The spoken query 101 is recognized and converted to a search query by the ASR 195. The search query can be text, a word lattice, or a phonetic representation. The search term is used to search the augmented database 181 to produce a result list 191 of documents matching the spoken query. The documents in the result list can be ranked for relevance with respect to the spoken query by the retrieval engine 190.
If a surrogate document appears in the list, a description of why the document is not available is also presented. In this way, it is clear to the user that the speech recognizer correctly recognized the spoken query 101.
Although the invention has been described by way of examples of preferred embodiments, it is to be understood that various other adaptations and modifications may be made within the spirit and scope of the invention.

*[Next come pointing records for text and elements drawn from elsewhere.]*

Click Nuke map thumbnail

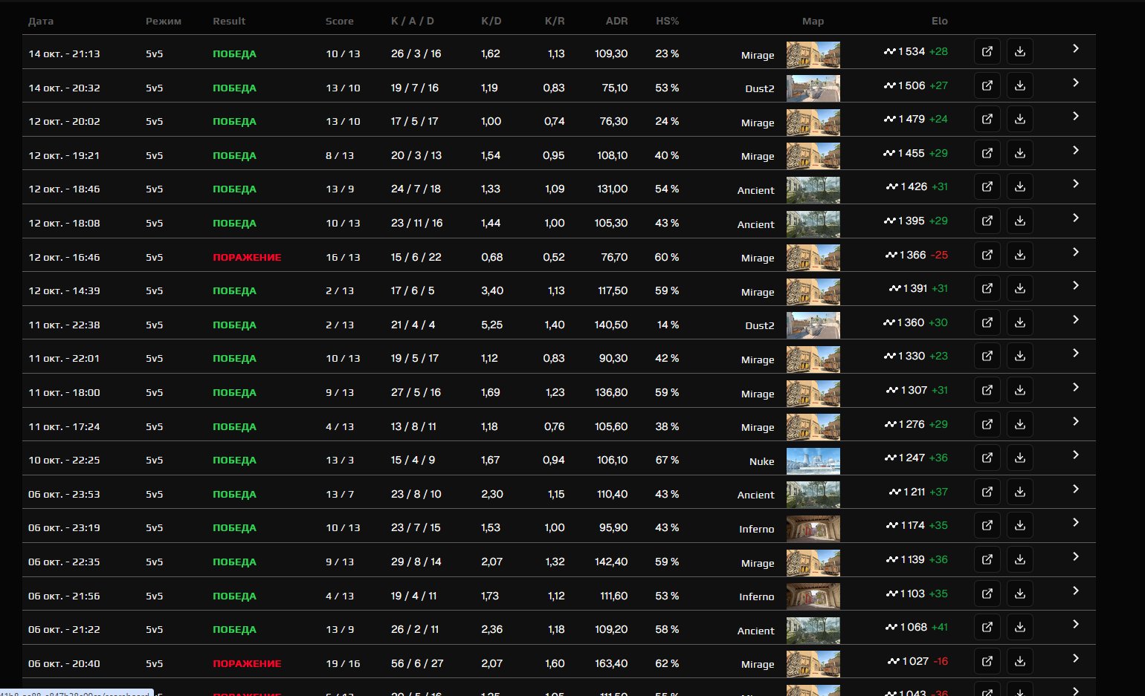813,461
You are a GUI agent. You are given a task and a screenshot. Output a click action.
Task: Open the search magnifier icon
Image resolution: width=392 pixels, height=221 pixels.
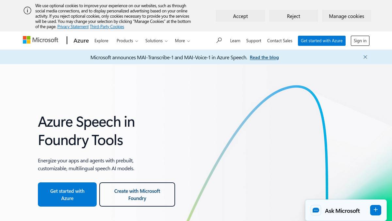(219, 40)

Therefore, it is the object of the appended claims to cover all such variations and modifications as come within the true spirit and scope of the invention.

Claims

1. A method for retrieving documents from a database, using a spoken query, comprising:

selecting documents from a global database according to a predetermined selection criterion;

inserting the selected documents in a local database;

parsing each document in the global database to produce a global list of document categories;

parsing each document in the local database to produce a local list of document categories;

generating a surrogate document for each category represented in the global list of document categories that is not included in the local list of document categories, the surrogate document including a description of why the document is not available in the local list of document categories;

converting a spoken query to a search query; and

searching the local database and the surrogate documents to produce a result list.

2. The method of claim 1, further comprising:

combining the local database and the surrogate documents in an augmented database; and

searching the augmented database to produce a result list.

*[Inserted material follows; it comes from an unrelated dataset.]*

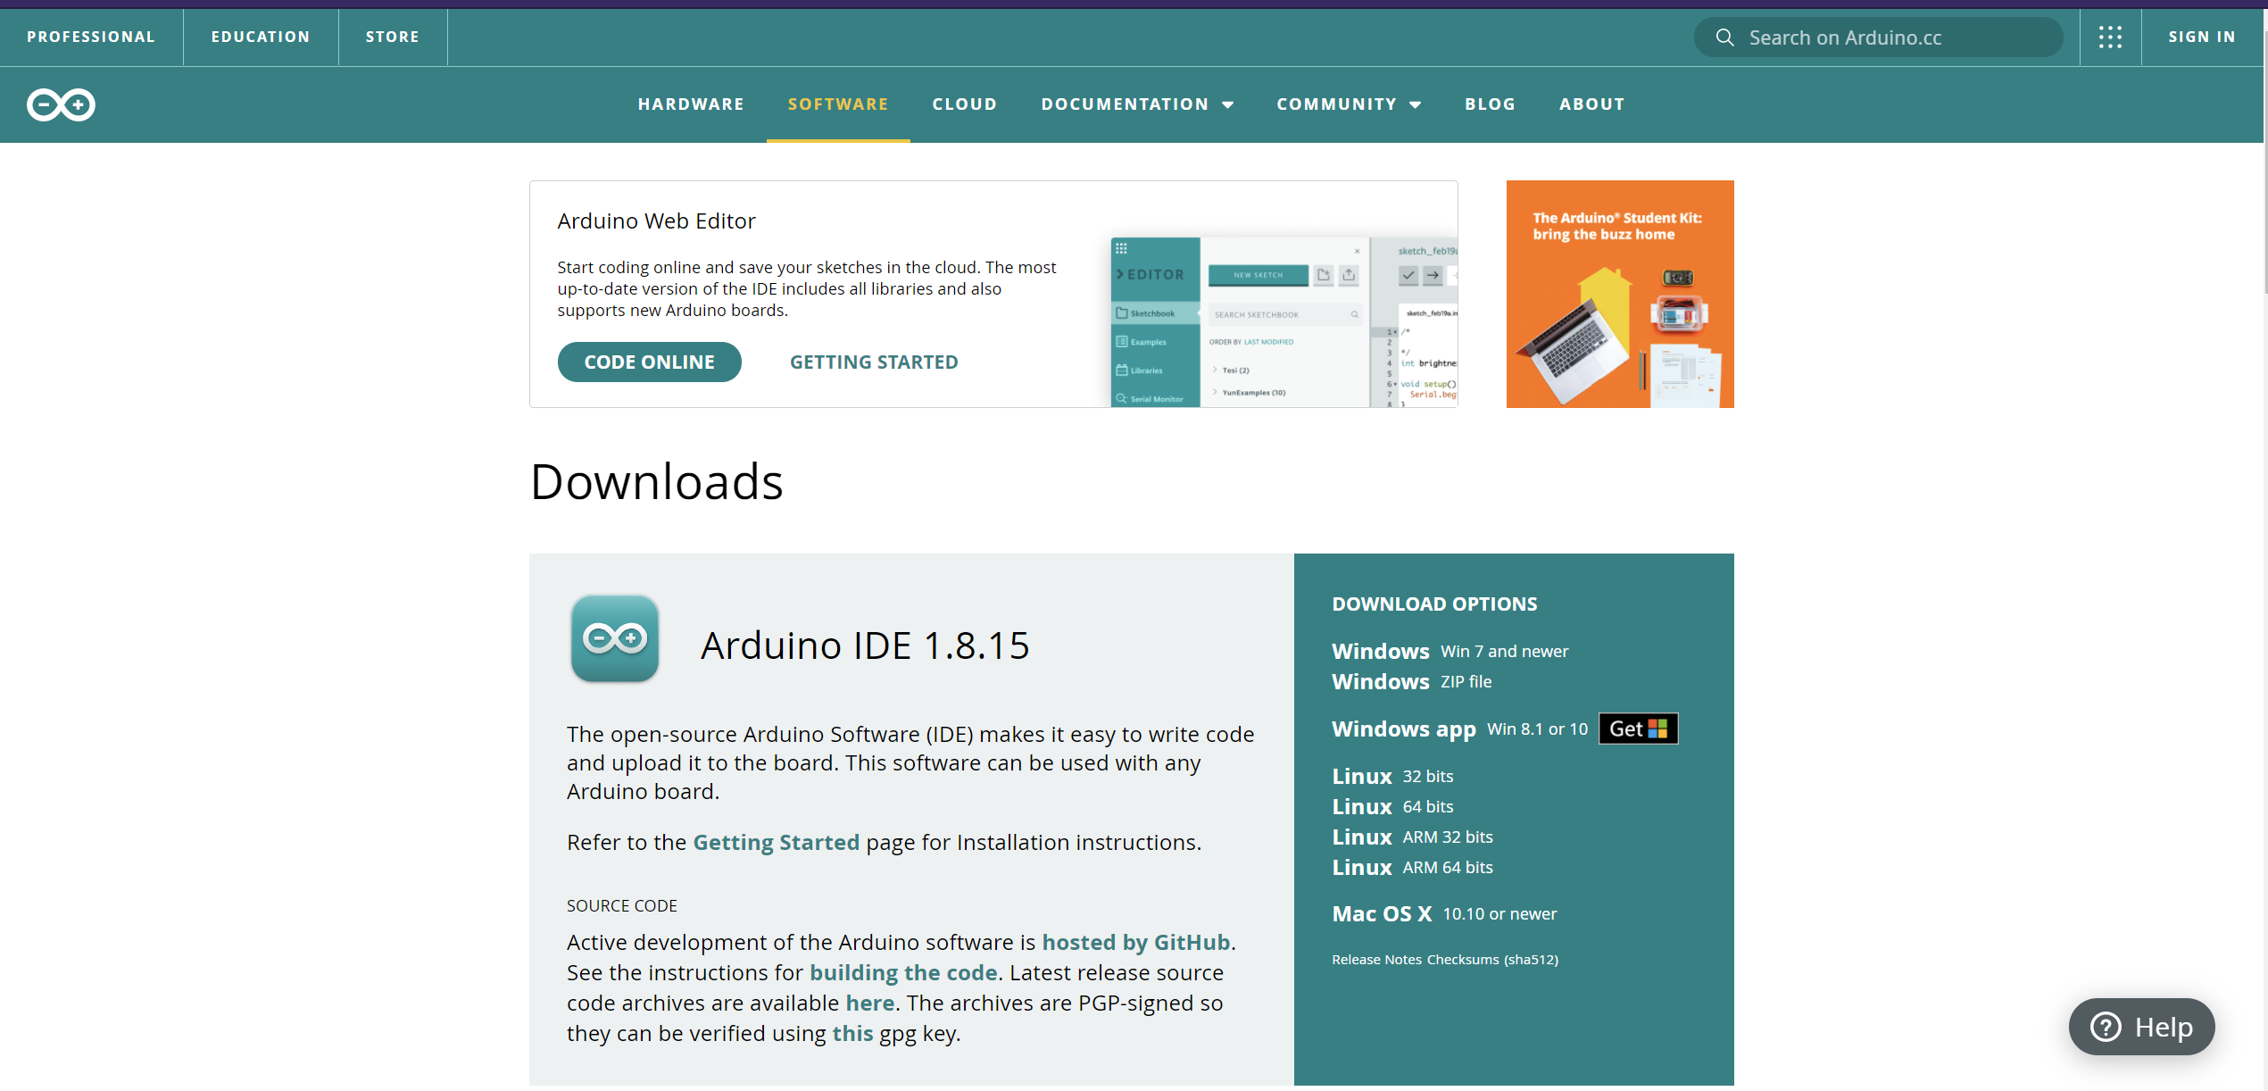2268x1091 pixels.
Task: Click Sign In at top right
Action: tap(2201, 37)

3. The method of claim 1, in which each document describes a point of interest, and each document includes a location of the point selection, and the search criteria is a distance between each location and a known position.

4. The method of claim 3, in which the position is associated with a user.

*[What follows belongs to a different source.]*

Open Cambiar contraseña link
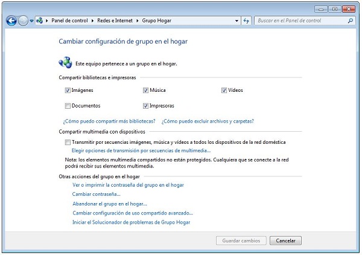 pyautogui.click(x=96, y=194)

5. The method of claim 3, in which the distances are compared to a predetermined distance threshold.

6. The method of claim 1, in which the search query is text.

7. The method of claim 1, in which the search query is a word lattice.

8. The method of claim 1, in which the search is a phonetic representation.

9. The method of claim 1, further comprising:

ranking documents included in the result list according to relevance with respect to the spoken query.

10. A system for retrieving documents from a database, using a spoken query, comprising:

means for selecting documents from a global database according to a predetermined selection criterion;

a local database including the selected documents;

means for parsing each document in the global database to produce a global list of document categories;

means for parsing the each document in the local database to produce a local list of document categories;

means for generating a surrogate document for each category represented in the global list of document categories that is not included in the local list of document categories, the surrogate document including a description of why the document is not available in the local list of document categories;

means for converting a spoken query to a search query; and

means for searching the local database and the surrogate documents to produce a result list.